• **PROVIDED DATA**:
○ ○ ○ ○ ○ ○ ○
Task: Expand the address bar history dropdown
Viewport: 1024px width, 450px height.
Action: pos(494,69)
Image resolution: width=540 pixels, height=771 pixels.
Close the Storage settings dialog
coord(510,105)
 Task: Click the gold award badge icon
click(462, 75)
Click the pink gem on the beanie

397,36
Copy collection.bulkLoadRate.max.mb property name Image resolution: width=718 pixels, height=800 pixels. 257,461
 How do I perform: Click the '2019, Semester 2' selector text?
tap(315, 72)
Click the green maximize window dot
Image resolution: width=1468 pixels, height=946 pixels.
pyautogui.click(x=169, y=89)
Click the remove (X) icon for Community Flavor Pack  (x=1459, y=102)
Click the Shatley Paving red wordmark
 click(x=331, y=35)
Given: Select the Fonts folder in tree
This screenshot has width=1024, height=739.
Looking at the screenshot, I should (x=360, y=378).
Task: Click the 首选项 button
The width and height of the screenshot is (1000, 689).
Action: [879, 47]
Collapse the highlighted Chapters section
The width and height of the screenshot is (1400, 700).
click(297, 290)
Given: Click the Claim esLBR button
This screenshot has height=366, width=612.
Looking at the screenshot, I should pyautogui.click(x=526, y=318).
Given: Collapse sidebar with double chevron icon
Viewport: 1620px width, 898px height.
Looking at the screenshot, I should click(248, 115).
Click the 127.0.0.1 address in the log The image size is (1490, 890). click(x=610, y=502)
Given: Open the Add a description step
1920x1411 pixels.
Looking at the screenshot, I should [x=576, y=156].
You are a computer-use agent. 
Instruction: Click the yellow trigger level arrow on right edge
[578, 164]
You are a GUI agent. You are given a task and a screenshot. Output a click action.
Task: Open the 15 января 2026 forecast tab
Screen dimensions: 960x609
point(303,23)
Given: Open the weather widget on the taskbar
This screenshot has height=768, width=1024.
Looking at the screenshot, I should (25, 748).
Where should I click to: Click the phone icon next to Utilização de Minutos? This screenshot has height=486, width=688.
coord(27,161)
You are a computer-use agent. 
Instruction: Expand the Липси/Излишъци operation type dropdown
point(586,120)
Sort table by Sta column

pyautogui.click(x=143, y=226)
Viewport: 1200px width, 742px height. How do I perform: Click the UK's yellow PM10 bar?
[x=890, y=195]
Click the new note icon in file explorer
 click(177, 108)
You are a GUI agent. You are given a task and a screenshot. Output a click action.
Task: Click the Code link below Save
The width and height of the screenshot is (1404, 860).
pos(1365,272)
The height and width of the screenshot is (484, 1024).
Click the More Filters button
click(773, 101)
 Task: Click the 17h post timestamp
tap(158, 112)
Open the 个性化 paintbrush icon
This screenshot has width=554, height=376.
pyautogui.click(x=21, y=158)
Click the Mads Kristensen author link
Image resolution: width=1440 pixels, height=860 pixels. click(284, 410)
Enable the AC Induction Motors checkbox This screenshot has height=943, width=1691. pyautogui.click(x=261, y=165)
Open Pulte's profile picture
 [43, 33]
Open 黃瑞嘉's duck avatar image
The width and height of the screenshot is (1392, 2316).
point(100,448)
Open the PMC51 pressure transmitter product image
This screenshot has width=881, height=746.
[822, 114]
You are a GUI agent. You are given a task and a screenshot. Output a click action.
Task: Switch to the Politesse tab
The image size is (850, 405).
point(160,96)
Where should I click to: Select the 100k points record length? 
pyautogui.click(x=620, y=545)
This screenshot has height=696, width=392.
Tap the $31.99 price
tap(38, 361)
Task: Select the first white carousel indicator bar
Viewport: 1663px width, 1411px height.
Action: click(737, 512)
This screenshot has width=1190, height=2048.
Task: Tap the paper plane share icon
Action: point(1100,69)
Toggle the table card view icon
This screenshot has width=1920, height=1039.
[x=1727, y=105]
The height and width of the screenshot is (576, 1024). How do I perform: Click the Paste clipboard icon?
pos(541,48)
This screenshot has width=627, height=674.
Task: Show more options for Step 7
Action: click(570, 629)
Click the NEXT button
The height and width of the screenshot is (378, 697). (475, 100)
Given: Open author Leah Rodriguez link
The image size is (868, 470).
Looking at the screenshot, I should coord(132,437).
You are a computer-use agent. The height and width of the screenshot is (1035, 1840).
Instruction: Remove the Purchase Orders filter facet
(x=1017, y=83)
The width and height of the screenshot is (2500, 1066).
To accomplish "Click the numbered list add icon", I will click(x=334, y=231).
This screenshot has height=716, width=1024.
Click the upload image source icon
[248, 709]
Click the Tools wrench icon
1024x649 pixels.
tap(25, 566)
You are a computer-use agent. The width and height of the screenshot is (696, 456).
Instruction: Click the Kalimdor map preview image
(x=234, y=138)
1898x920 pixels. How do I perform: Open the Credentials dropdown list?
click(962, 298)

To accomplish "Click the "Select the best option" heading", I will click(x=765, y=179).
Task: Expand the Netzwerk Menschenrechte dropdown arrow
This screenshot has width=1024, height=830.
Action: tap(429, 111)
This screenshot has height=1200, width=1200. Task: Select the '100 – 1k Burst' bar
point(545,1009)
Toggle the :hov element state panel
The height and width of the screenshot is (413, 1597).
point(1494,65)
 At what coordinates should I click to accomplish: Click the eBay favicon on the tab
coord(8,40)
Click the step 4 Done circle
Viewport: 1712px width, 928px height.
○ ○ ○ ○ ○ ○ ○
• **WHAT IS EXPECTED**: An exact transcription of every record above is required.

• **WRITTEN REPLY**:
Task: Expand the address bar history dropdown
Viewport: 1024px width, 450px height.
Action: pos(494,69)
Image resolution: width=540 pixels, height=771 pixels.
Close the Storage settings dialog
coord(510,105)
 Task: Click the gold award badge icon
click(462, 75)
Click the pink gem on the beanie

397,36
Copy collection.bulkLoadRate.max.mb property name Image resolution: width=718 pixels, height=800 pixels. 257,461
 How do I perform: Click the '2019, Semester 2' selector text?
tap(315, 72)
Click the green maximize window dot
Image resolution: width=1468 pixels, height=946 pixels.
pyautogui.click(x=169, y=89)
Click the remove (X) icon for Community Flavor Pack  (x=1459, y=102)
Click the Shatley Paving red wordmark
 click(x=331, y=35)
Given: Select the Fonts folder in tree
This screenshot has width=1024, height=739.
Looking at the screenshot, I should (x=360, y=378).
Task: Click the 首选项 button
The width and height of the screenshot is (1000, 689).
Action: [879, 47]
Collapse the highlighted Chapters section
The width and height of the screenshot is (1400, 700).
click(297, 290)
Given: Click the Claim esLBR button
This screenshot has height=366, width=612.
Looking at the screenshot, I should pyautogui.click(x=526, y=318).
Given: Collapse sidebar with double chevron icon
Viewport: 1620px width, 898px height.
Looking at the screenshot, I should click(248, 115).
Click the 127.0.0.1 address in the log The image size is (1490, 890). click(x=610, y=502)
Given: Open the Add a description step
1920x1411 pixels.
Looking at the screenshot, I should [x=576, y=156].
You are a computer-use agent. 
Instruction: Click the yellow trigger level arrow on right edge
[578, 164]
You are a GUI agent. You are given a task and a screenshot. Output a click action.
Task: Open the 15 января 2026 forecast tab
Screen dimensions: 960x609
point(303,23)
Given: Open the weather widget on the taskbar
This screenshot has height=768, width=1024.
Looking at the screenshot, I should (25, 748).
Where should I click to: Click the phone icon next to Utilização de Minutos? This screenshot has height=486, width=688.
coord(27,161)
You are a computer-use agent. 
Instruction: Expand the Липси/Излишъци operation type dropdown
point(586,120)
Sort table by Sta column

pyautogui.click(x=143, y=226)
Viewport: 1200px width, 742px height. How do I perform: Click the UK's yellow PM10 bar?
[x=890, y=195]
Click the new note icon in file explorer
 click(177, 108)
You are a GUI agent. You are given a task and a screenshot. Output a click action.
Task: Click the Code link below Save
The width and height of the screenshot is (1404, 860).
pos(1365,272)
The height and width of the screenshot is (484, 1024).
Click the More Filters button
click(773, 101)
 Task: Click the 17h post timestamp
tap(158, 112)
Open the 个性化 paintbrush icon
This screenshot has width=554, height=376.
pyautogui.click(x=21, y=158)
Click the Mads Kristensen author link
Image resolution: width=1440 pixels, height=860 pixels. click(284, 410)
Enable the AC Induction Motors checkbox This screenshot has height=943, width=1691. pyautogui.click(x=261, y=165)
Open Pulte's profile picture
 [43, 33]
Open 黃瑞嘉's duck avatar image
The width and height of the screenshot is (1392, 2316).
point(100,448)
Open the PMC51 pressure transmitter product image
This screenshot has width=881, height=746.
[822, 114]
You are a GUI agent. You are given a task and a screenshot. Output a click action.
Task: Switch to the Politesse tab
The image size is (850, 405).
point(160,96)
Where should I click to: Select the 100k points record length? 
pyautogui.click(x=620, y=545)
This screenshot has height=696, width=392.
Tap the $31.99 price
tap(38, 361)
Task: Select the first white carousel indicator bar
Viewport: 1663px width, 1411px height.
Action: click(737, 512)
This screenshot has width=1190, height=2048.
Task: Tap the paper plane share icon
Action: point(1100,69)
Toggle the table card view icon
This screenshot has width=1920, height=1039.
[x=1727, y=105]
The height and width of the screenshot is (576, 1024). How do I perform: Click the Paste clipboard icon?
pos(541,48)
This screenshot has width=627, height=674.
Task: Show more options for Step 7
Action: click(570, 629)
Click the NEXT button
The height and width of the screenshot is (378, 697). (475, 100)
Given: Open author Leah Rodriguez link
The image size is (868, 470).
Looking at the screenshot, I should coord(132,437).
You are a computer-use agent. The height and width of the screenshot is (1035, 1840).
Instruction: Remove the Purchase Orders filter facet
(x=1017, y=83)
The width and height of the screenshot is (2500, 1066).
To accomplish "Click the numbered list add icon", I will click(x=334, y=231).
This screenshot has height=716, width=1024.
Click the upload image source icon
[248, 709]
Click the Tools wrench icon
1024x649 pixels.
tap(25, 566)
You are a computer-use agent. The width and height of the screenshot is (696, 456).
Instruction: Click the Kalimdor map preview image
(x=234, y=138)
1898x920 pixels. How do I perform: Open the Credentials dropdown list?
click(962, 298)

To accomplish "Click the "Select the best option" heading", I will click(x=765, y=179).
Task: Expand the Netzwerk Menschenrechte dropdown arrow
This screenshot has width=1024, height=830.
Action: tap(429, 111)
This screenshot has height=1200, width=1200. Task: Select the '100 – 1k Burst' bar
point(545,1009)
Toggle the :hov element state panel
The height and width of the screenshot is (413, 1597).
point(1494,65)
 At what coordinates should I click to accomplish: Click the eBay favicon on the tab
coord(8,40)
Click the step 4 Done circle
Viewport: 1712px width, 928px height.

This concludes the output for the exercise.